The genuinely new trick is how the indexer is trained. A straightforward way to learn which chunks matter would be to run the full model end-to-end, which means holding the trillion-scale backbone in GPU memory the whole time. FlashMemory trains the indexer backbone-free and decoupled — the base model never has to be loaded during indexer training — so the part that earns the savings is also cheap to build.

This is a different lever from the block-sparse schemes you may have seen. MiniMax's MSA gathers a few KV blocks per query to cut attention compute, but it still keeps the whole cache resident. LSA aims one layer down: it avoids holding most of the cache at all, so the win is the physical memory footprint. Same family — select instead of sweep — but one saves FLOPs and the other saves gigabytes.

Where the 13.5% comes from

Hold the setup fixed and walk it. Say the full-context KV cache at 500K tokens weighs 40 GB (illustrative) — already a heavy load for a single GPU. LSA's indexer keeps only the predicted-relevant chunks; at the paper's reported ratio it preserves 13.5% of that cache, so the resident footprint drops to about 5.4 GB — a ~34.6 GB saving, the "over 90% smaller at 500K" the authors report. The surprising part is the accuracy line: selection usually costs a little quality, but FlashMemory reports +0.6% on average, because the indexer drops mostly the chunks a token wasn't going to use anyway.

How the long-context attention options compare

Approach	What stays in the KV cache	What it saves	Note
Full KV cache (dense)	every token's Key and Value, always	nothing — the baseline	exact, but the footprint balloons with length
Sliding-window	only a fixed recent window	memory, by forgetting far context	cheap; loses long-range recall
Block-sparse gather (DSA / MoBA / MSA)	the whole cache, but reads a few blocks per query	mostly attention compute	cache stays resident; saves FLOPs, not footprint
LSA (FlashMemory)	only indexer-predicted chunks	physical footprint → ~13.5% (Wang et al.; setup-dependent)	+0.6% accuracy; indexer trained backbone-free

One caveat worth keeping: the headline numbers — 13.5% footprint, over-90% reduction at 500K, +0.6% accuracy — are the authors' own results on DeepSeek-V4 at a single operating point, and selective-cache methods are setup-dependent: chunk size, how aggressively the indexer prunes, the sequence length, and the task all move them. The durable lesson is the lever (predict which chunks matter, hold only those); the exact percentage is a reported headline, not a guarantee at every length.
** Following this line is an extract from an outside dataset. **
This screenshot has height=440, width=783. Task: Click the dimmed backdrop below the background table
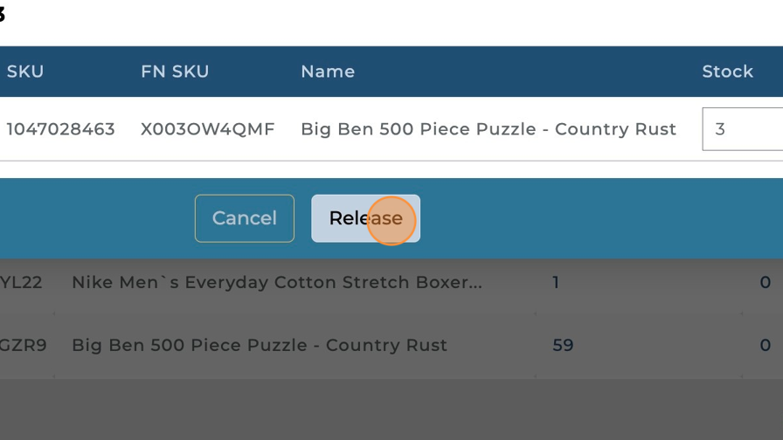click(x=392, y=409)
Goes deeper in: LLM Internals → KV Cache → Memory Cost

Related explainers

MiniMax Sparse Attention (MSA) — the compute sibling: block-sparse gather that saves FLOPs while the cache stays resident
SP-KV — a utility predictor for the KV cache — another learned selector, pruning the cache by predicted usefulness
Tangram — per-head KV cache budgets — a different way to shrink long-context cache, by sizing each head's budget instead of indexing chunks

FAQ

What is Lookahead Sparse Attention (LSA)?

LSA is the mechanism inside FlashMemory-DeepSeek-V4 that decodes long context without loading the entire KV cache. A lightweight Neural Memory Indexer predicts which chunks of the cached past the current token will actually use and keeps only those KV entries, rather than holding the whole cache resident. On DeepSeek-V4 it cuts the physical KV-cache footprint to about 13.5% of the full-context baseline while improving average accuracy by 0.6%.

Why does LSA matter?

At very long context the KV cache — not the attention math — is the binding cost: it grows with every token across all layers and heads, and at 500K tokens it dominates GPU memory. By keeping only the chunks a token is predicted to need, LSA reportedly shrinks that footprint by over 90% at 500K context, which is what makes ultra-long-context serving on a model like DeepSeek-V4 affordable. Its indexer is also trained backbone-free, so the trick that saves memory is itself cheap to build.

How does LSA differ from block-sparse attention like MSA?

Both belong to the "select instead of sweep" family, but they save different resources. Block-sparse schemes (DSA, MoBA, MiniMax's MSA) keep the whole KV cache resident and gather only a few blocks per query, which cuts attention compute. LSA goes one layer down: it avoids holding most of the cache at all, so its win is the physical memory footprint. One saves FLOPs; the other saves gigabytes.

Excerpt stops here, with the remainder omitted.